Akibatnya, yel kampanye yang dulunya seperti lempengan emas murni tersebut di mata kaum kritis kini tak lebih seperti kue wingko babat, jika tidak boleh disebut pecahan genteng.

Realitas itu bermakna tunggal, yakni rakyat kehilangan pemandu. Sejauh ini, Presiden Yudhoyono belum mentransformasi dirinya menjadi pemandu dan sandaran bagi rasa aman rakyat. Meskipun Presiden beberapa kali menyatakan akan memimpin sendiri upaya pemberantasan korupsi, sejatinya tidak ada keyakinan di hati rakyat bahwa suara Presiden adalah suara pemerdekaan. Akibatnya, optimisme publik juga sulit bangkit.

Dalam konstruksi situasi politik seperti itu, berlaku adagium sak bejo-bejane wong kang lali, isih bejo wong kang eling lan waspada (seuntung-untungnya orang yang lupa, masih lebih beruntung orang yang ingat dan waspada). Apabila politik bergerak linier, PDI-P mempunyai peluang tertinggi untuk memenangi pertempuran dan merebut kekuasaan pada pemilu nanti. Ini disebabkan soliditas PDI-P sejauh ini relatif terjaga, sementara Partai Demokrat terbelah dan Partai Golkar sedang dalam keadaan gamang.

Sebagai sebuah kesempatan, realitas politik saat ini ibarat tikar yang sudah tergelar bagi PDI-P. Tinggal menduduki saja. Namun, apabila PDI-P terlambat melakukan konsolidasi internal dan lupa memahami sejarah kampung atau, meminjam istilah Moeslim Abdurrahman, struktur basis, partai lain yang akan duduk di bagian terbesar tikar tersebut.

Mengingat sejarah politik Indonesia adalah sejarah tokoh, bukan institusi, maka figur yang eling dan waspada, yang bisa menyatukan mimpi bersama seluruh lingkaran sosial dan memanfaatkan kekuatan media, adalah figur yang bisa merebut bagian dari tikar yang tergelar tersebut.

Kini mood publik sedang mencari figur yang tegas, tidak korup, dan berkarakter pinandita (pandai dan bijak).
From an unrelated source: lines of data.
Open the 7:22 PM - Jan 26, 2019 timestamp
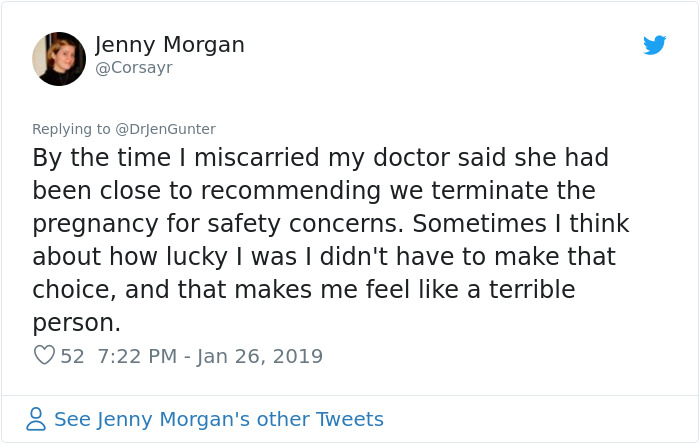 [210, 356]
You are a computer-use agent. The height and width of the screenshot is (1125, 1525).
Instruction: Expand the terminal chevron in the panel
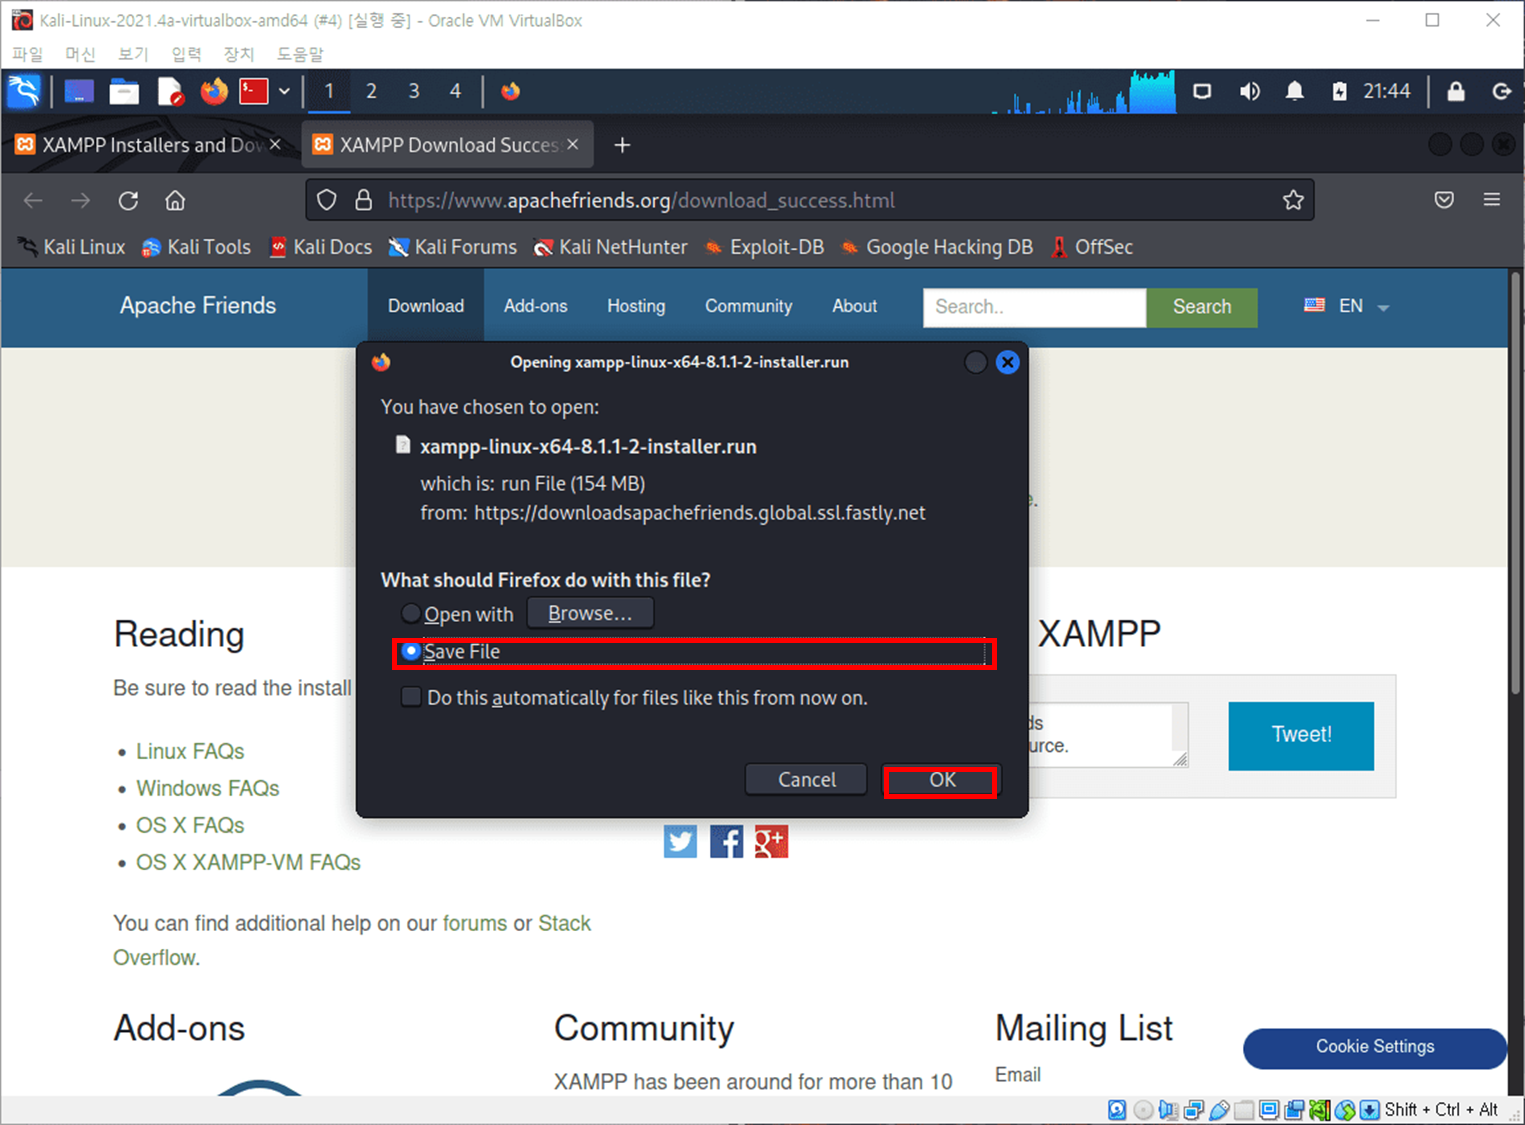pos(285,91)
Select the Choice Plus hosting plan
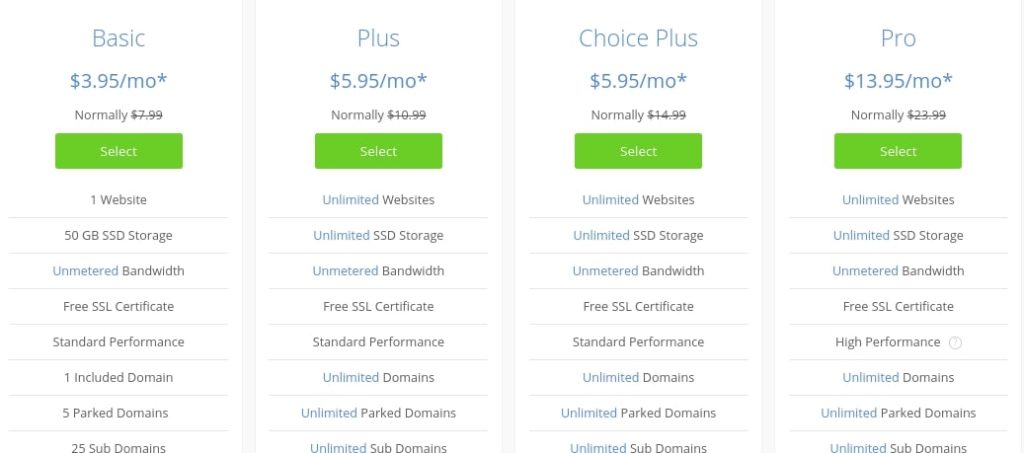1024x453 pixels. click(x=638, y=151)
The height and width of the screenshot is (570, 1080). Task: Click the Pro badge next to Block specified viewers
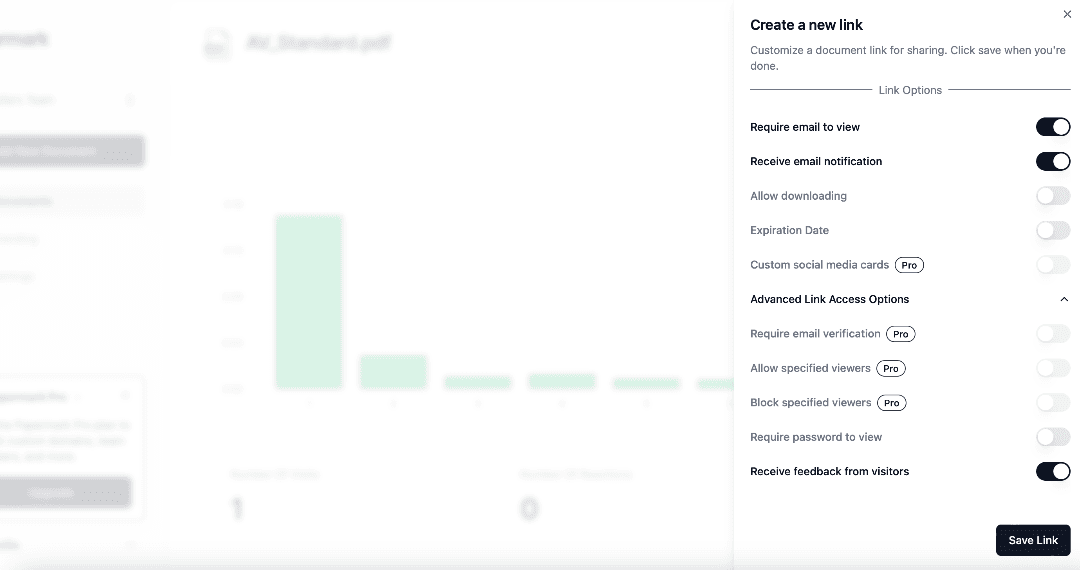pos(891,403)
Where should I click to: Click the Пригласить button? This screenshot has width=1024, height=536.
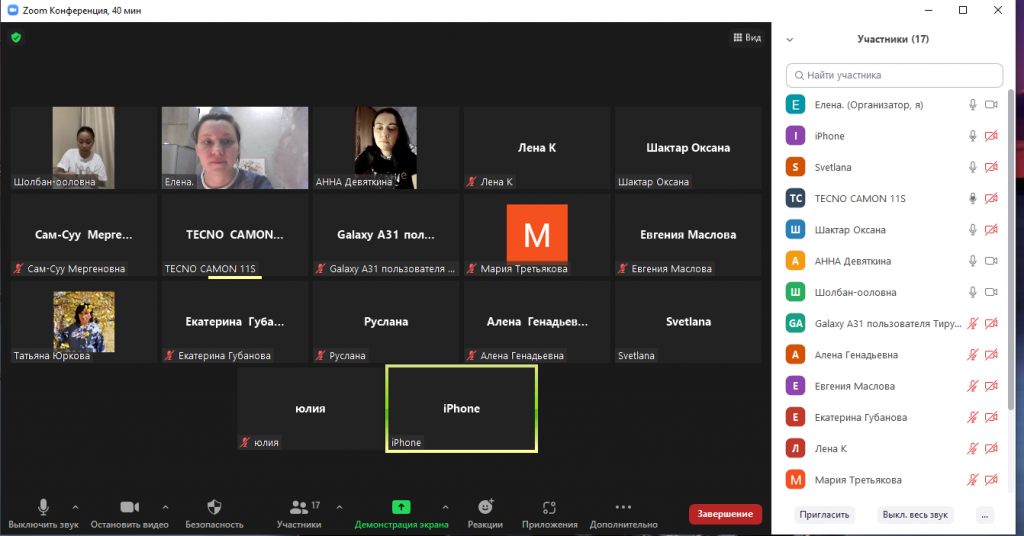(825, 515)
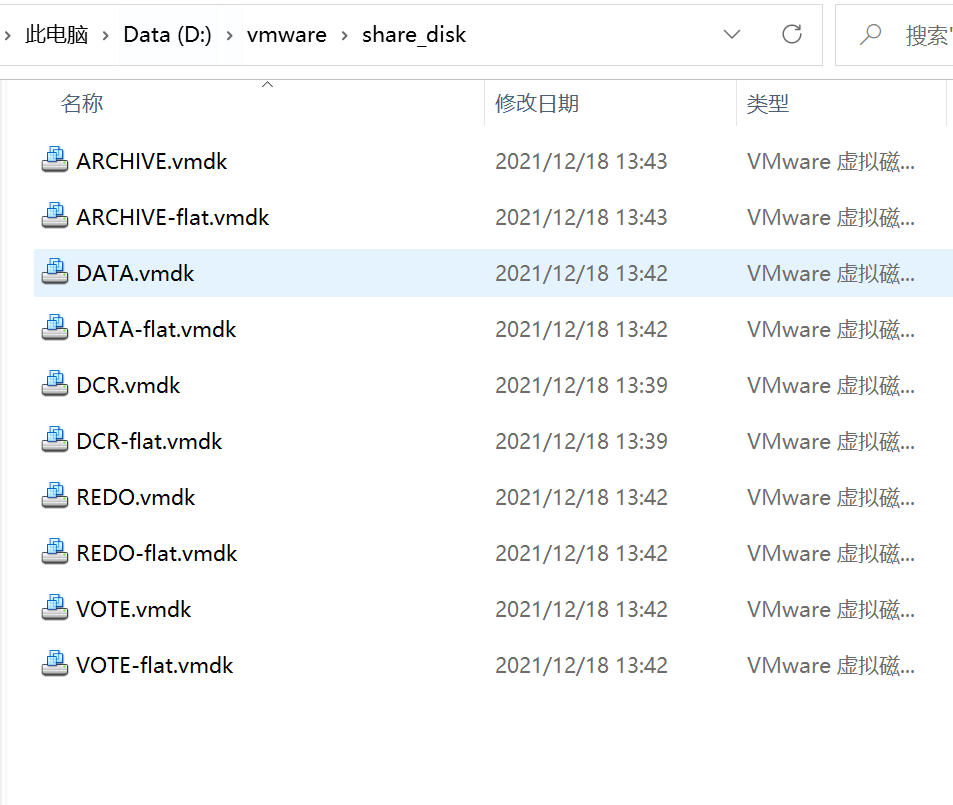Select the VOTE.vmdk file icon
The image size is (953, 805).
click(x=54, y=607)
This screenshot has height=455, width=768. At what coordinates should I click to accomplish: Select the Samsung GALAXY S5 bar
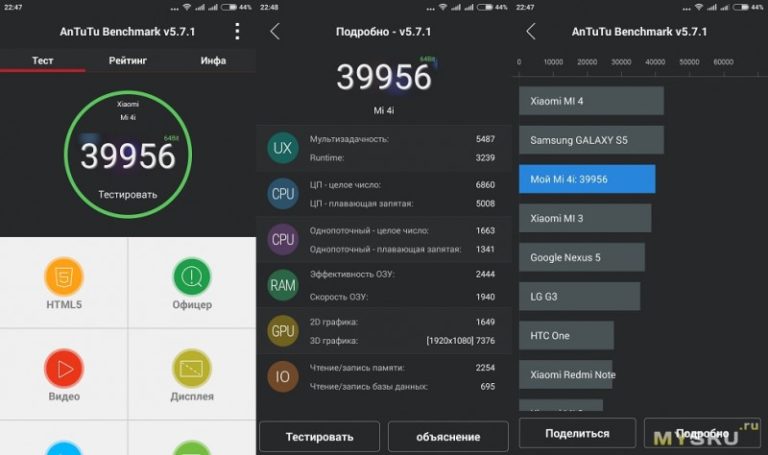click(x=591, y=140)
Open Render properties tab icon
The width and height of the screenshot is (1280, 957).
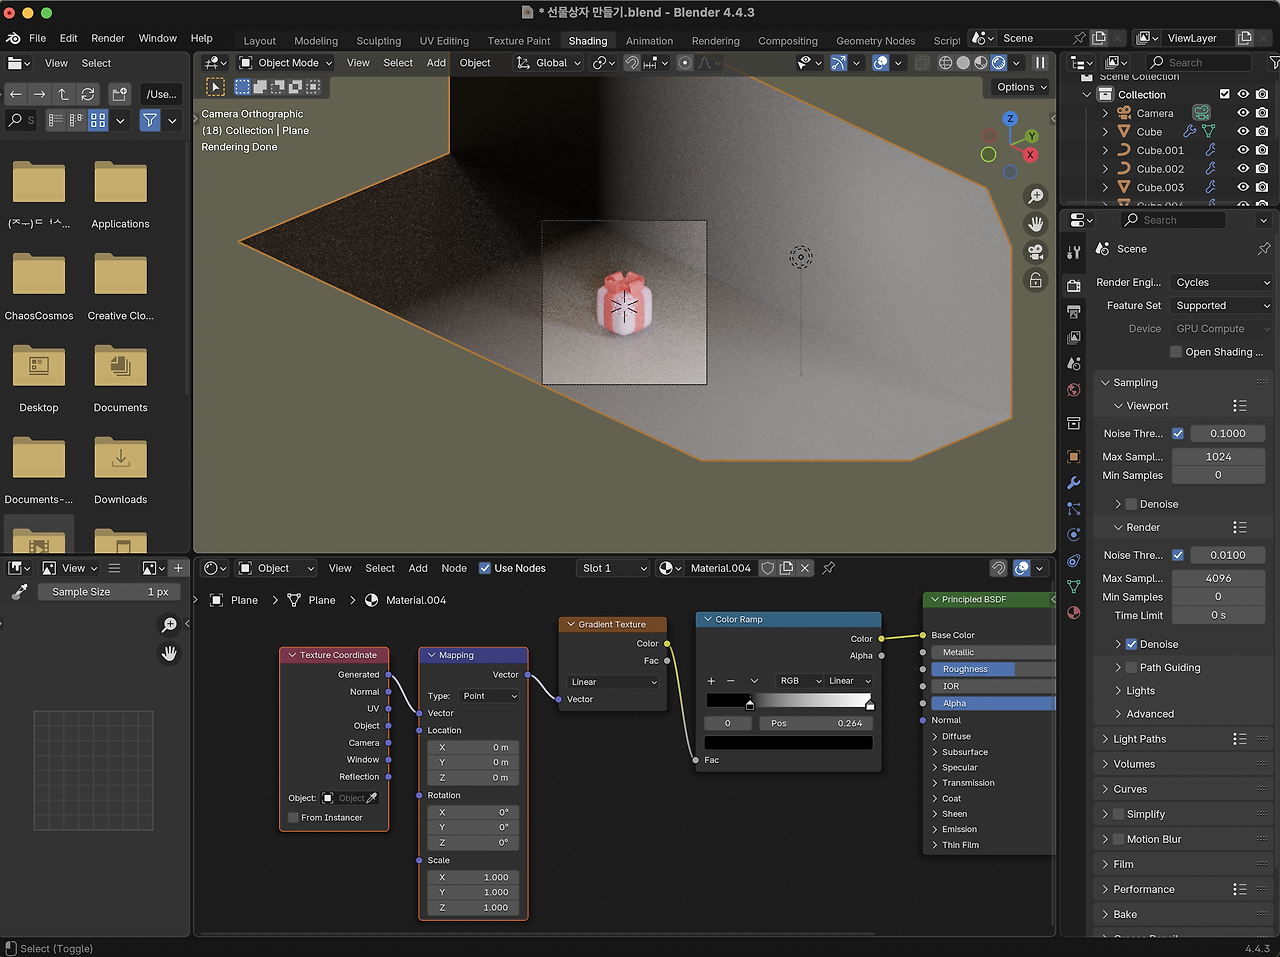click(x=1074, y=286)
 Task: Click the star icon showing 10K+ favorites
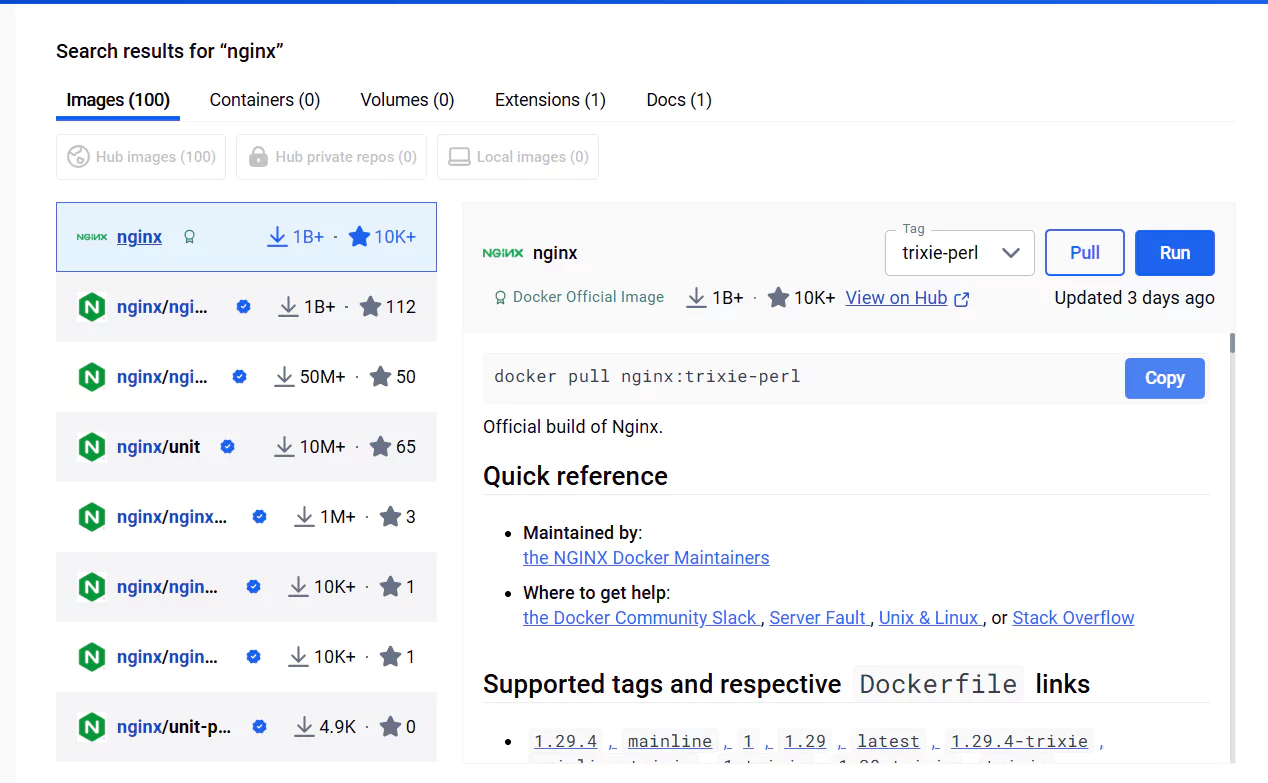click(x=359, y=236)
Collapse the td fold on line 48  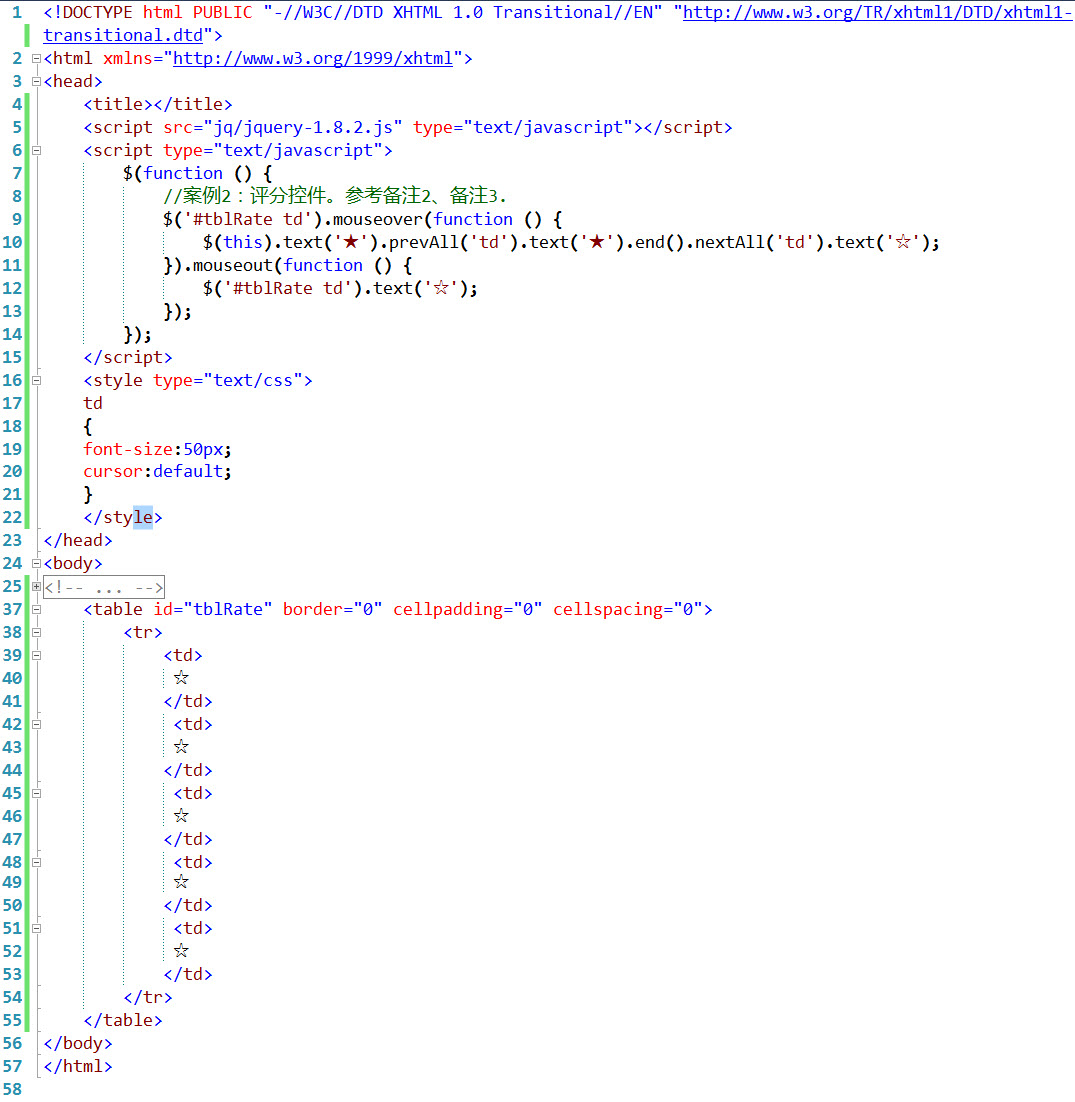point(36,861)
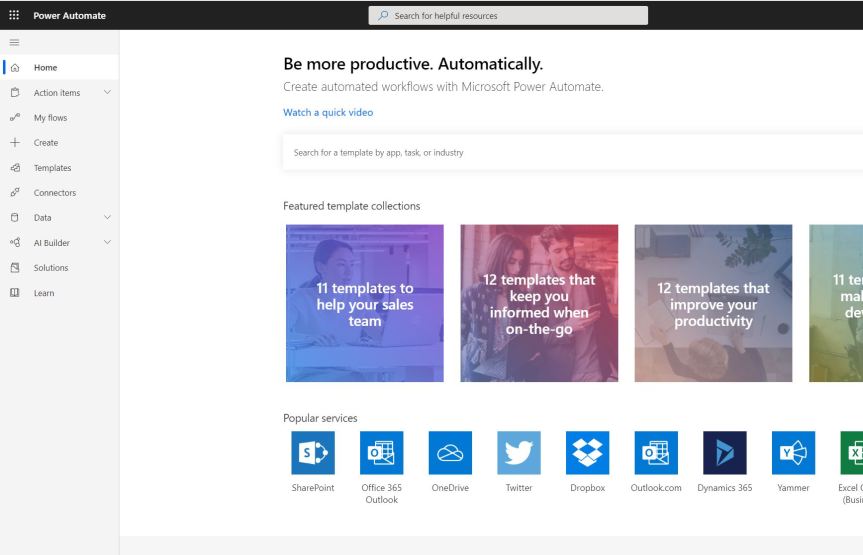This screenshot has width=863, height=555.
Task: Click the OneDrive cloud icon
Action: [450, 453]
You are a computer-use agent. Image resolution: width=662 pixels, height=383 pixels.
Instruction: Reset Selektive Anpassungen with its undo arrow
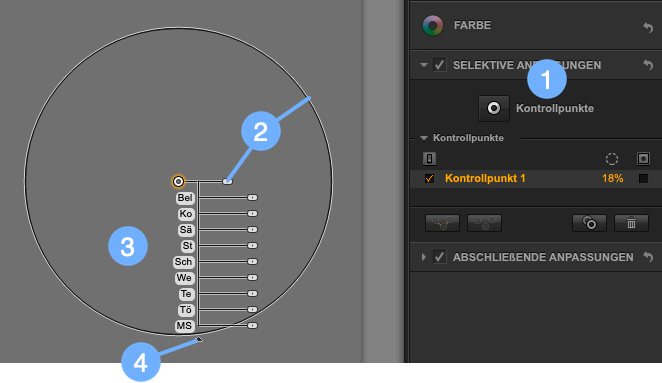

Untuk sementara, dari survei beberapa lembaga, muncul nama-nama, sesuai abjad, Dahlan Iskan, Jusuf Kalla, Mahfud MD, Megawati Soekarnoputri, dan Prabowo Subianto. Siapa pun yang cocok dengan alam bawah sadar publik tersebut, terlebih jika itu tokoh baru dan belum pernah nyapres, ia yang akan mendapatkan dukungan masif.

Sehubungan dengan hal itu, partai-partai yang dalam persepsi publik berasosiasi dengan tokoh-tokoh tersebut, terutama Gerindra dan Nasdem, secara hipotesis akan memperoleh suara signifikan dilihat dari titik pijak awal mereka. Suara itu secara umum berasal dari pendukung Partai Demokrat yang mencoba mencari mimpi baru.

Betul bahwa pesona Presiden Yudhoyono semakin turun karena kegagalannya mentransformasi diri menjadi pemandu rakyat. Namun, jangan dilupakan, ia tetap mempunyai pengaruh dan sumber daya politik yang besar. Menurut saya, ia akan menjadi endorser yang menentukan. Peran itu tidak boleh diabaikan oleh siapa pun yang berkehendak melakukan kontestasi politik pada 2014.

Kini tikar telah tergelar. Terserah Anda merebutnya.